JAKARTA, NETRALNEWS.COM -Nilai tukar Rupiah terus menguat seiring berlanjutnya aliran masuk modal asing ke pasar keuangan domestik. Sampai dengan 17 Juni 2020, nilai tukar Rupiah mengalami apresiasi sebesar 3,75% secara point to point atau 5,69% secara rerata dibandingkan dengan level Mei 2020, meskipun masih terdepresiasi sebesar 1,42% bila dibandingkan dengan level akhir 2019.

Kepala Departemen Komunikasi Bank Indonesia, Onny Widjanarko menjelaskan, berlanjutnya penguatan Rupiah ditopang oleh meredanya ketidakpastian pasar keuangan global serta tingginya daya tarik aset keuangan domestik dan terjaganya kepercayaan investor asing terhadap prospek kondisi ekonomi Indonesia.

"Bank Indonesia memandang level nilai tukar Rupiah secara fundamental masih undervalued sehingga berpotensi terus menguat dan dapat mendukung pemulihan ekonomi domestik," kata Onny dalam siaran pers terkait hasil Rapat Dewan Gubernur atau RDG Bank Indonesia, Kamis (18/6/2020).

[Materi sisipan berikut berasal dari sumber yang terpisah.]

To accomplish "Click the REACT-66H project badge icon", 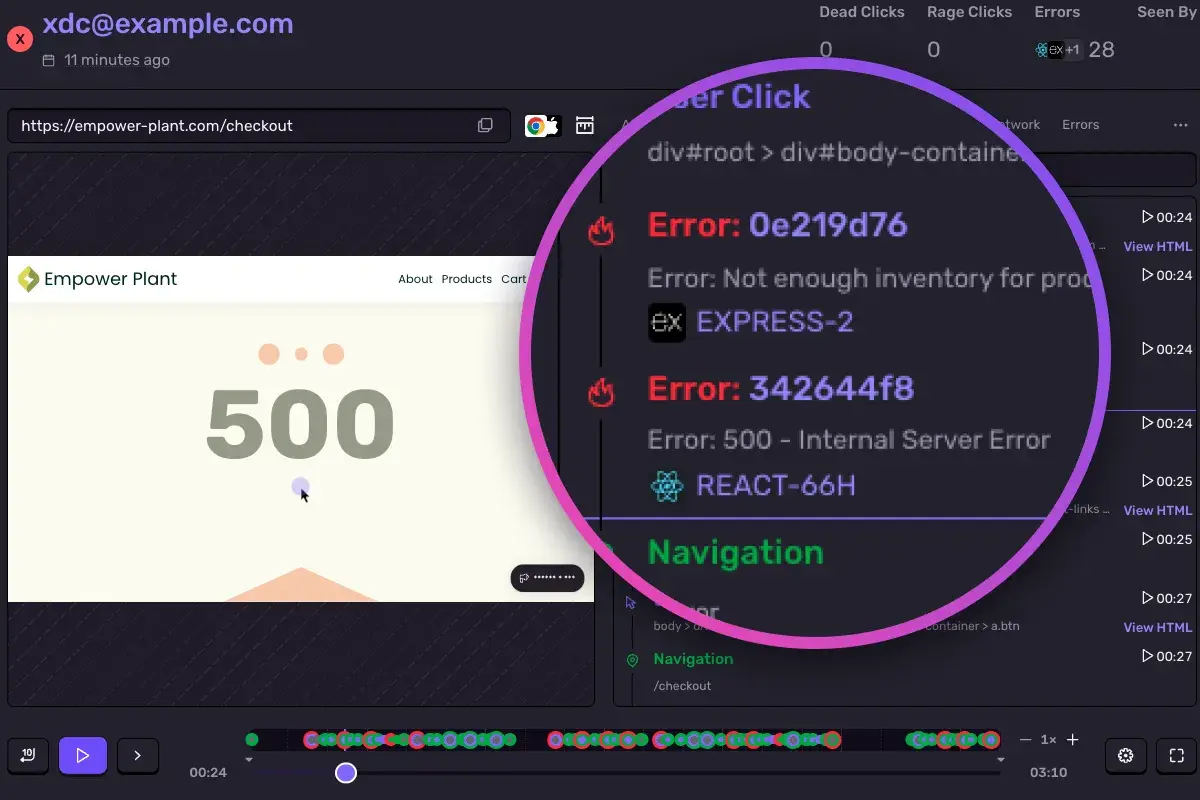I will 666,485.
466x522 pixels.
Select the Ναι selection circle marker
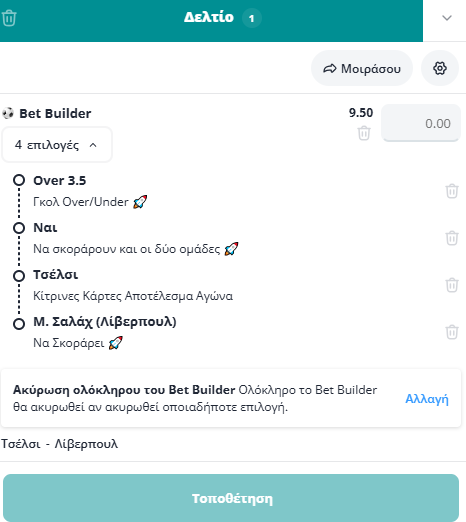[19, 228]
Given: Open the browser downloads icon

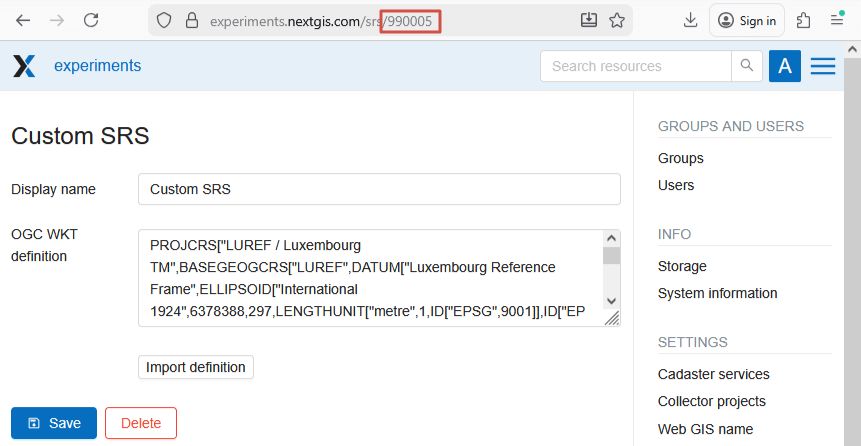Looking at the screenshot, I should click(690, 20).

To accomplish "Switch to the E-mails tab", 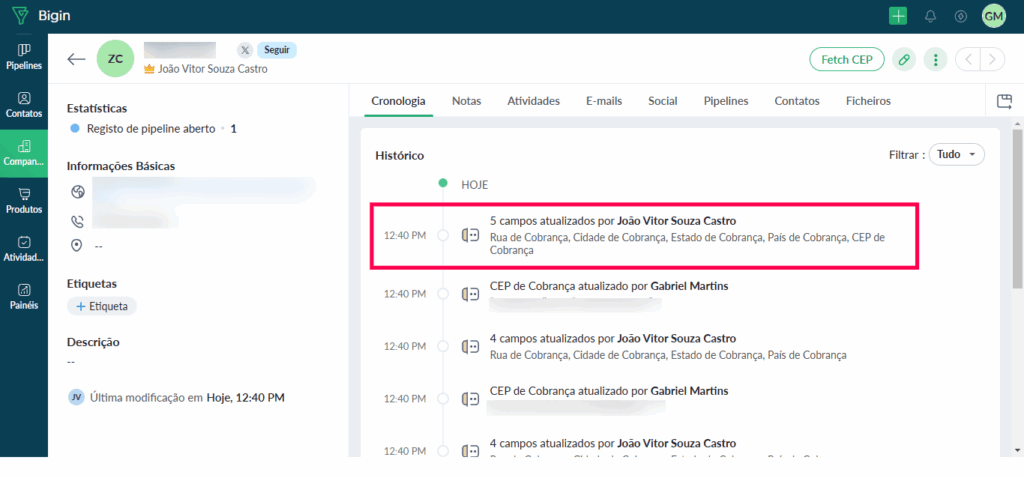I will coord(604,101).
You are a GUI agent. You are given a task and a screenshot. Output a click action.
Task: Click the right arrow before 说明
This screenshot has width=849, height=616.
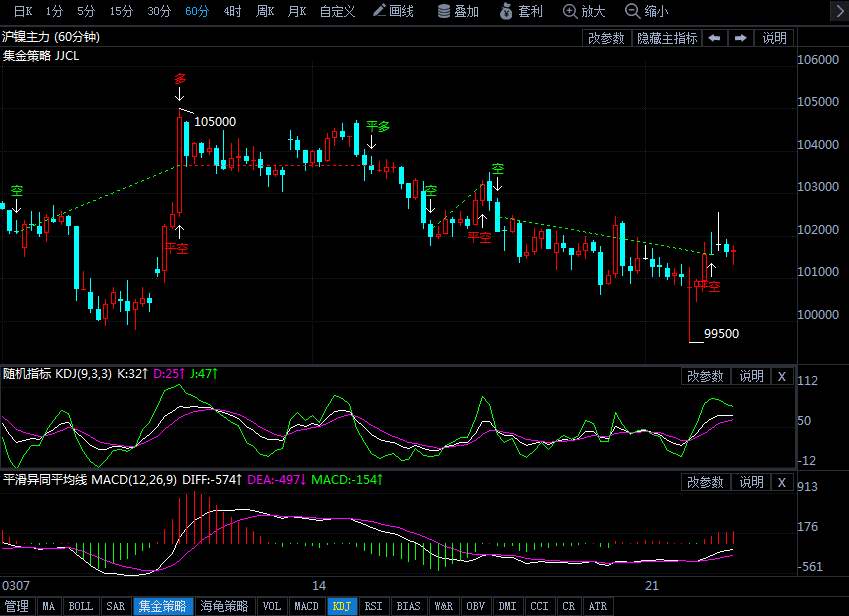point(741,38)
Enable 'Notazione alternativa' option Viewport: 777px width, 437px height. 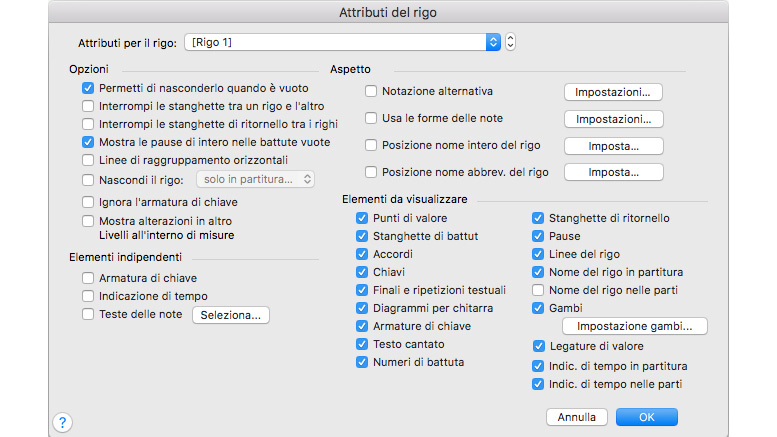tap(371, 92)
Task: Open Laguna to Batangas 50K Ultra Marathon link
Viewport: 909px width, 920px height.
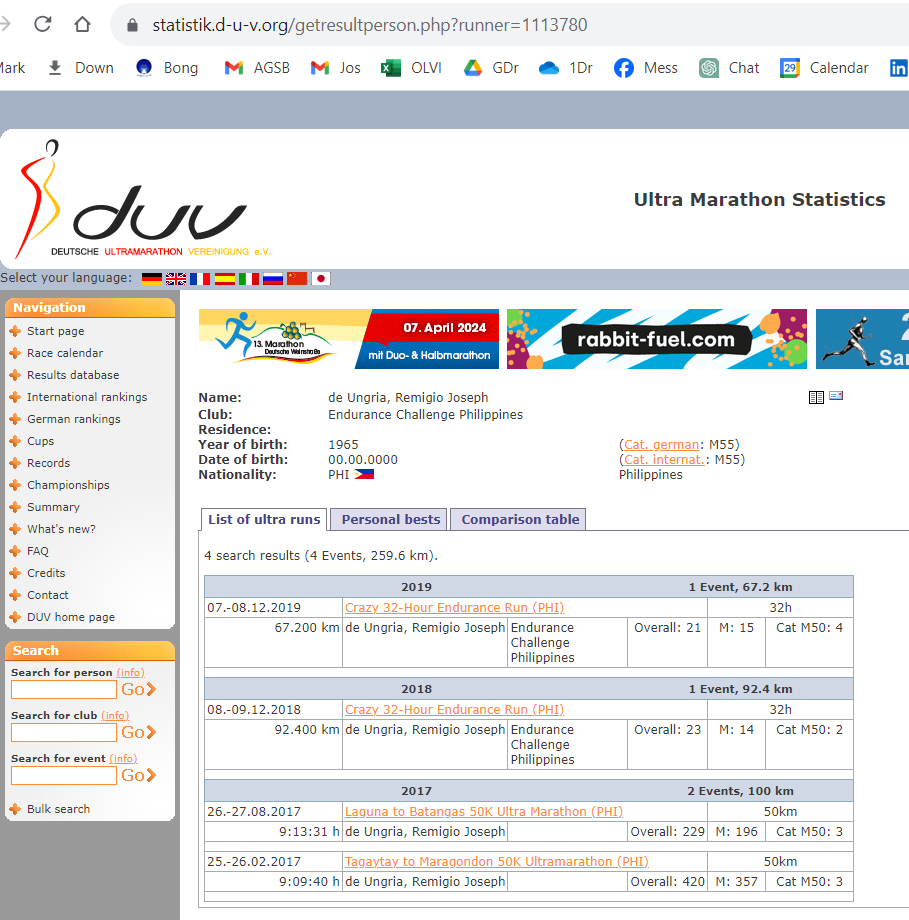Action: coord(483,811)

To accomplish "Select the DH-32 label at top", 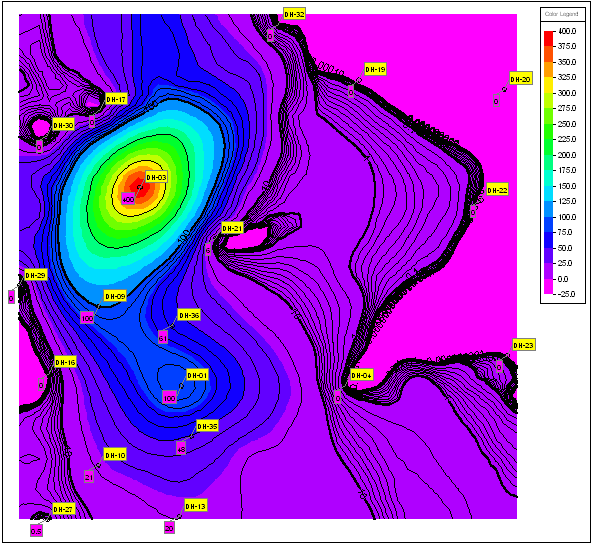I will [x=294, y=14].
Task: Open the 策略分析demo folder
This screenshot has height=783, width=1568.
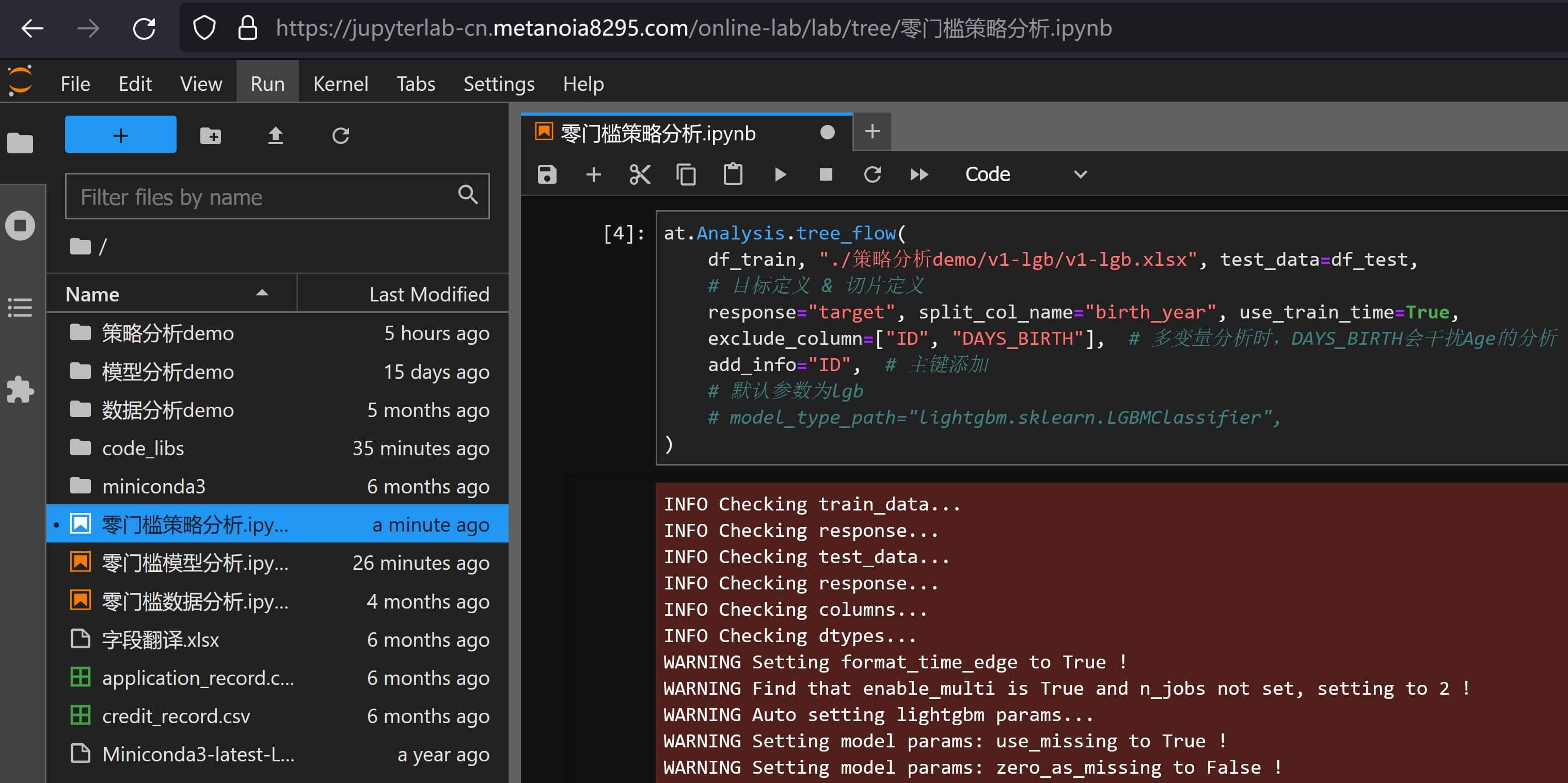Action: coord(167,333)
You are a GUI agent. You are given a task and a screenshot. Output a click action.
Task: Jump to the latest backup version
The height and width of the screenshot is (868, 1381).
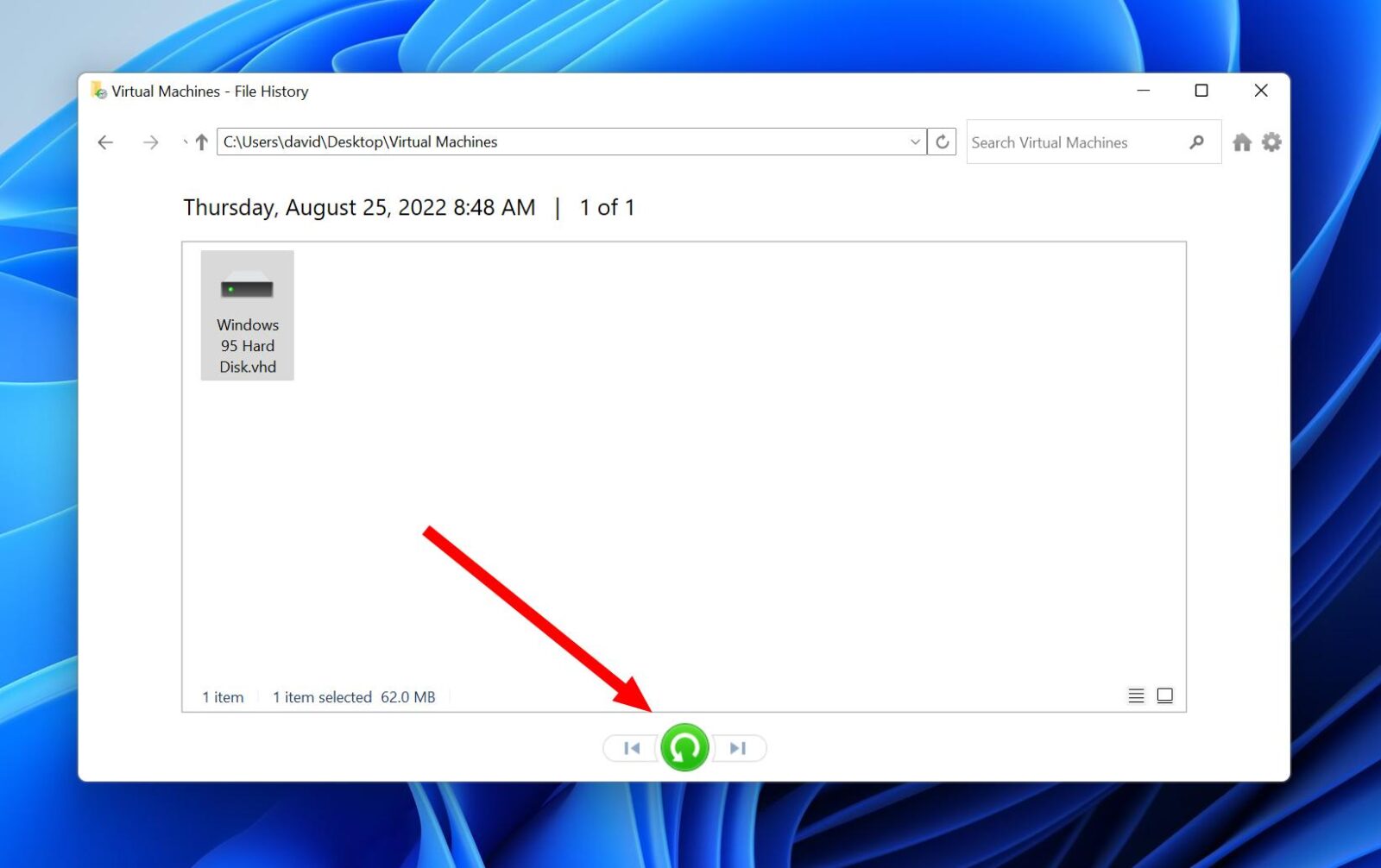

Ia menyatakan, potensi penguatan nilai tukar Rupiah didukung oleh beberapa faktor fundamental, seperti inflasi yang rendah dan terkendali, defisit transaksi berjalan yang rendah, imbal hasil aset keuangan domestik yang kompetitif, dan premi risiko Indonesia yang mulai menurun.

"Untuk mendukung efektivitas kebijakan nilai tukar, Bank Indonesia terus mengoptimalkan operasi moneter guna memastikan bekerjanya mekanisme pasar dan ketersediaan likuiditas baik di pasar uang maupun pasar valas," imbuhnya.